Por Si Estaba Con El Pendiente
Quetzalli Carolina Vazquez.
En #Veracruz no hay exceso de libertad de expresión, como dijo en su momento la gobernadora Rocío #Nahle, en Veracruz, lo que hay es exceso de intolerancia hacia la prensa que hace preguntas que incomodan al poder porque aunque el discurso oficial presume apertura, los hechos evidencian otra cosa.
Muestra de lo que pasa es lo ocurrido con la reportera de TV Azteca, en #Coatzacoalcos, Heidi Castellanos, quien fue empujada por una integrante de la escolta de la gobernadora Rocío Nahle cuando la cuestionaba sobre las #fosas clandestinas halladas en el sur del estado.
Aunado a lo anterior, este fin de semana se sumó otro episodio preocupante, el periodista Samuel Hernández director del portal #Tuxpan Informativo fue agredido por elementos municipales, encarcelado y su vehículo dañado.
En ese caso sí hubo posicionamiento de la Comisión Estatal de Atención y Protección a Periodistas (CEAPP), porque cuando la agresión es municipal, hay comunicado pero cuando toca al entorno del Ejecutivo, hay silencio como ha ocurrido con el caso de Heidi.
El mutismo se puede entender cuando recordamos que la #CEAPP ha perdido autoridad moral para hablar de protección al gremio; su secretario ejecutivo, Tulio Moreno, —vinculado laboralmente al diario La Jornada Veracruz— mantiene a trabajadores con más de 12 quincenas sin recibir salario, medio año sin pago y no hay un solo pronunciamiento al respecto.
La CEAPP no solo ha sido incapaz de respaldar con firmeza a la compañera de Coatzacoalcos; ha permitido que la institución sea debilitada desde dentro y mientras tanto, periodistas siguen enfrentando agresiones sin un organismo fuerte que los respalde.
Pero el tema no termina ahí, el director de Radio Televisión de Veracruz (#RTV) decidió no condenar la agresión contra Heidi, sino descalificarla públicamente. En un video, el joven influencer erigido como director de la televisora estatal, aseguró que se trató de un “montaje” por trabajar en TV Azteca, habló de que buscan “chayote” y lanzó ataques contra Azteca y Televisa asegurando que pronto van a desaparecer.
Un funcionario público acusando sin pruebas a una reportera, estigmatizando a la prensa crítica, denostando y agrediendo en lugar de defender la libertad de prensa; un funcionario que, en lugar de contribuir a bajar la tensión eligió polarizar porque como influencer desconoce del tema de la comunicación institucional y entonces lejos de contener el problema lo complica; un funcionario público que actuó como activista digital y con ello no protegió al gobierno: lo expuso.

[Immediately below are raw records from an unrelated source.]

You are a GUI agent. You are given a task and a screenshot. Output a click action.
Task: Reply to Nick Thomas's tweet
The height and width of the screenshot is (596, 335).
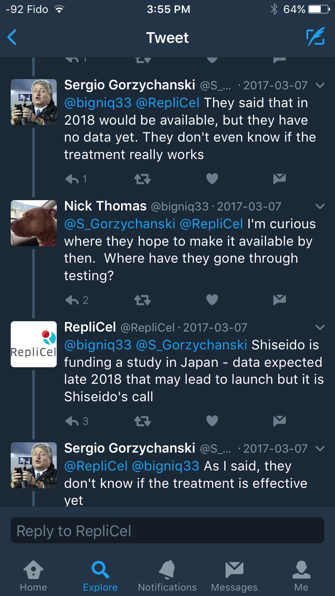click(72, 300)
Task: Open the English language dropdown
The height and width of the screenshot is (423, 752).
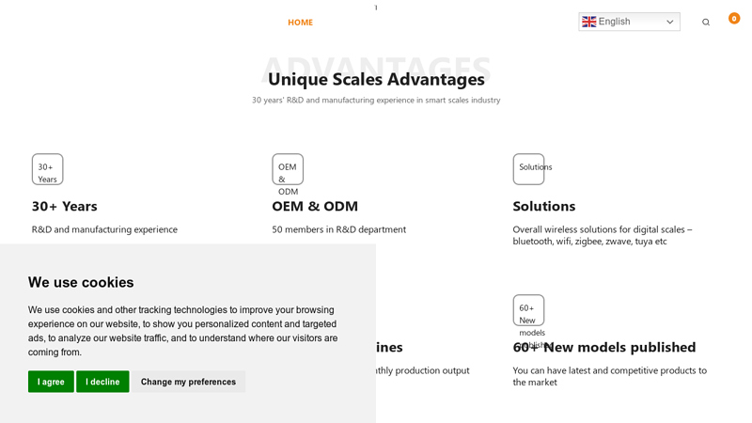Action: 629,22
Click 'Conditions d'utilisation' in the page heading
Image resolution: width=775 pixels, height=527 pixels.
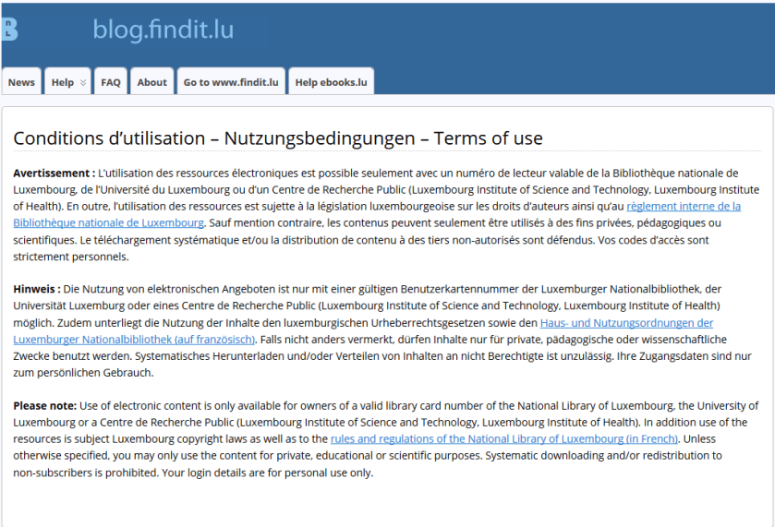(x=109, y=138)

Este tipo de mensajes no solo agravia a una reportera en lo individual sino que envia un mensaje al gremio completo porque tal parece que el poder no quiere prensa crítica; quiere prensa dócil pero la sociedad necesita una prensa que investigue, que cuestione, que contraste versiones, que incomode cuando sea necesario; periodistas que no aplaudan por consigna, sino que pregunten por responsabilidad.
El gobierno parece preferir otra prensa: La que celebra cada acción aunque sea mala, la que no cuestiona, la que aplaude como foca y por eso ahora, desde el poder se atreve a criticar y señalar al gremio que sí cumple con su función social de informar, pretenden deslegitimar a quienes hacen preguntas que les incomodan e intentan dividir al gremio entre “leales” y “#carroñeros” y coloca a la prensa que cuestiona como adversaria sin darse cuenta que están construyendo un ambiente hostil que puede escalar.
Este gobierno ha tenido tantas formas de agredir a la prensa que la lista es larga: llamarla “carroñera” es agresión, ignorar preguntas es agresión, bloquear cuestionamientos es agresión, empujar reporteras es agresión, desacreditarlas desde cargos públicos es agresión.
Veracruz no necesita más agresiones, es a nivel nacional, el estado con mayor riesgo para ejercer el periodismo y por esa razón necesita dar garantías claras para ejercerlo, necesita que las agresiones -vengan de policías municipales, de escoltas estatales o influencers erigidos como funcionarios- se investiguen y se sancionen, necesita que la crítica no sea vista como traición sino como parte escencial de la vida democrática.
En Veracruz no sobra libertad de expresión, sobra intolerancia, porque cuando el poder quiere aplausos en lugar de preguntas, no estamos frente a una prensa libre,
estamos frente a un gobierno incómodo con la verdad que busca a cualquier precio callar a quienes se atreven a cuestionar.